You are sick to death (groan) of shop assistants disapproving when you break the 2 metre advice. I suspect they are even more sick of people who cannot follow a very simple rule.
OK SparklyKid,

If social distancing isn’t the key to minimising deaths, what is ?
Well if your in your own little cocoon every day, you don't have to worry about other folks nose bleed, so don't worry about the head being cut off.
I am NOT breaking the rule, I'm well aware and practise it, they start doing it from about 4 meters away, it gets on my wick.
Just to add (for the 94th time) it is not a rule. It is advice.
Make sure your blade is very sharp before you start TTT - less pain.
Wow. I think if a terrorist cult had killed over 40,000 people (and rising) in the UK in the last three months, TTT would not be calling it a "nose bleed".
//Bank of England 'ready to act' as economy shrinks record 20%//

The above is what I see when I open the link
Perhaps there should be a Public Inquiry to find out the answer?
// personally I'm sick to death of shop assistants swerving maniacally if they think I'm too close to the tills like I'm spitting the black death on them.//
whereas they are far more likely to infect me
NJ, legislation says businesses in Wales must take all reasonable measures to ensure there's a two-metre gap between folk from different households within their premises or waiting to enter.
2 m or 6 ' is based on science fact

the surface area of any sphere is 4pi r squ - I metre - 12 sq m
radius 2 m - - 48 sq m

so by doubling the radius you quarter 48/12 the stuff raching the perimeter - so at 2m each sq m receives 2% of naughty stuff

and a 98% miss rate ( 100-2) is deemed by those who rule us to be acceptiable

but you really always knew that didnt you?

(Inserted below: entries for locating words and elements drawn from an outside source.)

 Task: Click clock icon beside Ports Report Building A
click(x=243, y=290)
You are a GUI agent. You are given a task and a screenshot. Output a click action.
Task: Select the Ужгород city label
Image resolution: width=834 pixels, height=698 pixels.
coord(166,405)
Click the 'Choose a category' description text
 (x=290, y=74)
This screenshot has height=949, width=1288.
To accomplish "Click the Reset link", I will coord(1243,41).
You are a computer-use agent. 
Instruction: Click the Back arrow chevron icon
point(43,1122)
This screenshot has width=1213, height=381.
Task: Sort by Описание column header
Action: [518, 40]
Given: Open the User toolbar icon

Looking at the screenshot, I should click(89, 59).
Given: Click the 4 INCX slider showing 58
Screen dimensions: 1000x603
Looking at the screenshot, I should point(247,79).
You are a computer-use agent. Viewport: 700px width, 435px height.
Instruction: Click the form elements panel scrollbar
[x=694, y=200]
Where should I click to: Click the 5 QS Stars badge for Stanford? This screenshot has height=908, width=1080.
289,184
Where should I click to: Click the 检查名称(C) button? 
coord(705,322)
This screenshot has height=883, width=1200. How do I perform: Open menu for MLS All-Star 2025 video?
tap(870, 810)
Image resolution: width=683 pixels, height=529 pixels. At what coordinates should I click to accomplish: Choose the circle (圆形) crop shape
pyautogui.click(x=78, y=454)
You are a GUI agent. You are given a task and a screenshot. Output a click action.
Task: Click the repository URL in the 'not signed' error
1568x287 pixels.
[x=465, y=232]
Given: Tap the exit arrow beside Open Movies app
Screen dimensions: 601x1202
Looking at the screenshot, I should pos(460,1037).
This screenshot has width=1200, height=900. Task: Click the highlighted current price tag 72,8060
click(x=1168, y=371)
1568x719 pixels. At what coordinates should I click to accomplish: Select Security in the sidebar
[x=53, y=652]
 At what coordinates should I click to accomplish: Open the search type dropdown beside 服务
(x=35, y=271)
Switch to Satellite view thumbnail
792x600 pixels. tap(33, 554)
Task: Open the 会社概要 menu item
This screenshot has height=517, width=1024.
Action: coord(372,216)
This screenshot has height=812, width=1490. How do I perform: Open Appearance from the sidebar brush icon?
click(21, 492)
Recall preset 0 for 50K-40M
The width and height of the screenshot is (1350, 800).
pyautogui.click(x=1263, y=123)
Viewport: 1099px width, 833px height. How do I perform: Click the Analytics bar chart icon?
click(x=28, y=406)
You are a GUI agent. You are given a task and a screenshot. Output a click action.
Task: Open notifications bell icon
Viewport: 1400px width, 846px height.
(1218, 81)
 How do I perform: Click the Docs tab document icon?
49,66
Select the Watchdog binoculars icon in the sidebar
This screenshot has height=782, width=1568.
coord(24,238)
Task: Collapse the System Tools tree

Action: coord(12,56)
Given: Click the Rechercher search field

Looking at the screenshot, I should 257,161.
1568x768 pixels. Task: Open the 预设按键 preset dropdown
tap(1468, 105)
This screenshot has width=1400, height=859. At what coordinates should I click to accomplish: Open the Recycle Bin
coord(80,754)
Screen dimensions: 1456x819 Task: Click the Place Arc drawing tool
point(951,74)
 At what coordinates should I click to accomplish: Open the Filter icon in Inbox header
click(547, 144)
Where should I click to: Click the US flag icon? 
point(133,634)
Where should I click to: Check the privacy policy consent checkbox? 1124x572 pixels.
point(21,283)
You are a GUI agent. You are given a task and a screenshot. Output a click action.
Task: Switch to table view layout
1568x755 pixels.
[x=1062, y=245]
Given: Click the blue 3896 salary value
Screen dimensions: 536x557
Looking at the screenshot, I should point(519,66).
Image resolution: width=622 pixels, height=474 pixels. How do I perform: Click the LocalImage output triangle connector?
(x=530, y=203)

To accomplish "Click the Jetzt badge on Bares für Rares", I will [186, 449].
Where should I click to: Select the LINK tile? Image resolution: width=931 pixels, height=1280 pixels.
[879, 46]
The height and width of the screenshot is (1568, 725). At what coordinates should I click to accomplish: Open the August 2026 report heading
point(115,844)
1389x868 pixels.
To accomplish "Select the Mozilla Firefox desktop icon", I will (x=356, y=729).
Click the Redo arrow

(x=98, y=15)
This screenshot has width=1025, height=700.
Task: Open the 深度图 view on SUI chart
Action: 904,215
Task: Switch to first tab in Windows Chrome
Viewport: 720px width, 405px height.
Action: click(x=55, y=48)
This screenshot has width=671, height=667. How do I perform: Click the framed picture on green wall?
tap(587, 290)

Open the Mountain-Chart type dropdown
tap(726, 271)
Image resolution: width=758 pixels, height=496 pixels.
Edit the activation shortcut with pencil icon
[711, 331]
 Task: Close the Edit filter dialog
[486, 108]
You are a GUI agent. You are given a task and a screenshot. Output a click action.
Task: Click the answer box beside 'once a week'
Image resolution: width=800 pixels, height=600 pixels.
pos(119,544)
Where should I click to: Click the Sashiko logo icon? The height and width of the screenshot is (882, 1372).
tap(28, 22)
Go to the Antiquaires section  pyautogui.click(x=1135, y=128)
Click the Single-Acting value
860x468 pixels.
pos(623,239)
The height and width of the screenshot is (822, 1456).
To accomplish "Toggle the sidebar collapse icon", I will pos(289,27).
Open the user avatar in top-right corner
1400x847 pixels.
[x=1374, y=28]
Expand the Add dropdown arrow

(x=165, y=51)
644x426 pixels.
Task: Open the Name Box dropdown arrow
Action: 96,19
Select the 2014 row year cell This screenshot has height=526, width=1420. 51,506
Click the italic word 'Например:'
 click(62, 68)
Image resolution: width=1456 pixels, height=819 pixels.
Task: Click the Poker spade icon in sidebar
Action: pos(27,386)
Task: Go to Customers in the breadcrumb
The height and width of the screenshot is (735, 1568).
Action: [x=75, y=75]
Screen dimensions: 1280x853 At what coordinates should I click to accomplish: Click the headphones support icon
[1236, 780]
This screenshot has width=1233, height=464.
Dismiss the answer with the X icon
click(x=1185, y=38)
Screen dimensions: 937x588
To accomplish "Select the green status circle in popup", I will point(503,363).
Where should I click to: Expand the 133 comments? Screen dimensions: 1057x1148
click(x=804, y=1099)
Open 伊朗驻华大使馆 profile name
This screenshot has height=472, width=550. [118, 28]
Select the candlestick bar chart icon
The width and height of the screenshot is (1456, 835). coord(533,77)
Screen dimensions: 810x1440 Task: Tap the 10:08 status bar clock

2 m works out ( above ) as the safe distance for - electric charge, magnetic field, X ray - (*)
radsio waves in aircraft - wifi and so on and so on

(*) in fact anything obeying an inverse square law (whose flux obeys an inverse square law) - but you really knew that as well huh
Funnily enough I do know how to work out the SA of a sphere and I think your argument would have had 8 times the impact had you used volume instead. That doesn't make it a scientific reason to pick 2m though, in reality a covid sneeze (and more than 2% of it) would probably travel way more than that - but I don't see people sneezing left right and centre everywhere I go. Other parts of Europe picked 1.5 didn't they? We might reduce to 1m mightn't we - and why, are people sneezing with less force now?
Is the trajectory formed by particles from a sneeze not more of a cone rather than a (hemi-)sphere?
More of a speech bubble shape, depending on wind conditions.